With an active, 13-year-old son and their own leisure and professional pursuits to account for, the home had to be inclusive of all these competing interests. With these parameters in mind, Kuklinski + Rappe thoughtfully applied the necessary functional requirements of accessibility to an open, light-filled plan surrounded by serene, landscaped courtyards that provides an ideal balance of form and function, want and need.
Courtyard Residence is a home that’s not only accessible in the traditional sense with wide hallways and low-profile thresholds, but one that’s accessible to the splendors of the outside world, to light and to the elements. Of course glass played a big role in bringing the broad idea of accessibility to life. Large Marvin windows and doors with big expanses of glass animate interior spaces with warm natural light, and provide ever-changing views as you move through the home’s open, connected spaces.

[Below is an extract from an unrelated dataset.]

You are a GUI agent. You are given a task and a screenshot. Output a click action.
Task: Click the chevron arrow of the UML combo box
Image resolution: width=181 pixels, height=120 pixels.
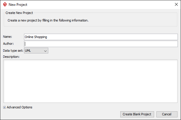(x=45, y=51)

Nowhere is the connection to the outdoors more powerfully realized than in the sixty-foot cloister that runs along the main courtyard. This dramatic hall of glass uses 7'-6" x 7'-6" floor-to-ceiling Marvin direct glaze units with 1/2" steel reinforcing plates between each to minimize the thickness of the vertical mullions and maximize the connection to the courtyard. The interplay of the rich walnut hall, oversized glass and serene courtyard beyond lends the corridor a warm, therapeutic quality.
Because the homeowners’ daughters spend a lot of time on their backs, clerestory windows throughout allow light to fill living spaces and provide views to the outdoors, allowing the girls to experience the ever-changing world beyond the home’s walls. The abundance of glass and light makes it easy to imagine the changing of the seasons altering with light and shadows the home’s contemporary shapes and forms. The sheer amount of glass allows the home to breathe the dynamic energy of the outside world. As the environment changes, so too does the home, slowly on the seasons and on a whim when a storm rips through.

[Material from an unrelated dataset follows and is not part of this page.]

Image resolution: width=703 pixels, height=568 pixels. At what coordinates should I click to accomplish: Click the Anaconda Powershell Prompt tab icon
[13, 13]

Large 8-foot Marvin Sliding Doors at the entry points similarly dramatize the architect’s commitment to blurring the line between indoors and out. These stunningly large doors seamlessly unite the interior living spaces with the adjacent courtyards. Outside, paved walkways meet plank wood decks in seamless transition, a mingling of texture and form that provides free-flowing accessibility into and out of the home. Low-profile performance sills on the Marvin doors accentuate the smooth, uninterrupted transition between interior and exterior. The home’s many accessibility features not only make it easier for Jim and Kylie to care for their daughters, but work to deepen its connection to the site, as if it were rooted there.
While much of the design focus was on creating big, open spaces for communal living, giving each member access and means to explore their own interests was just as important.
The home’s large professional-grade kitchen doubles as a workspace for Kylie. As a culinary professional, this allows her to operate her successful catering business from home. Downstairs, a recreation room with basketball hoop provides the owner’s 13-year-old son with a dedicated space where he and his friends can hang out. And a home office tucked away off the front entry offers enough separation from the rest of the home to allow Jim to work without interruption.
And of course, the home’s tranquil landscaped courtyards, which can be accessed from every room, offer instant escape from the everyday chaos of family life.
By pushing the definition of accessibility beyond the expected, Kuklinski + Rappe were able to skillfully adapt the disparate needs of this dynamic family into a design that responds to each in equal measure. This deft balancing act of want and need is precisely what makes Courtyard Residence such a stunning example of inclusive design and contemporary architecture.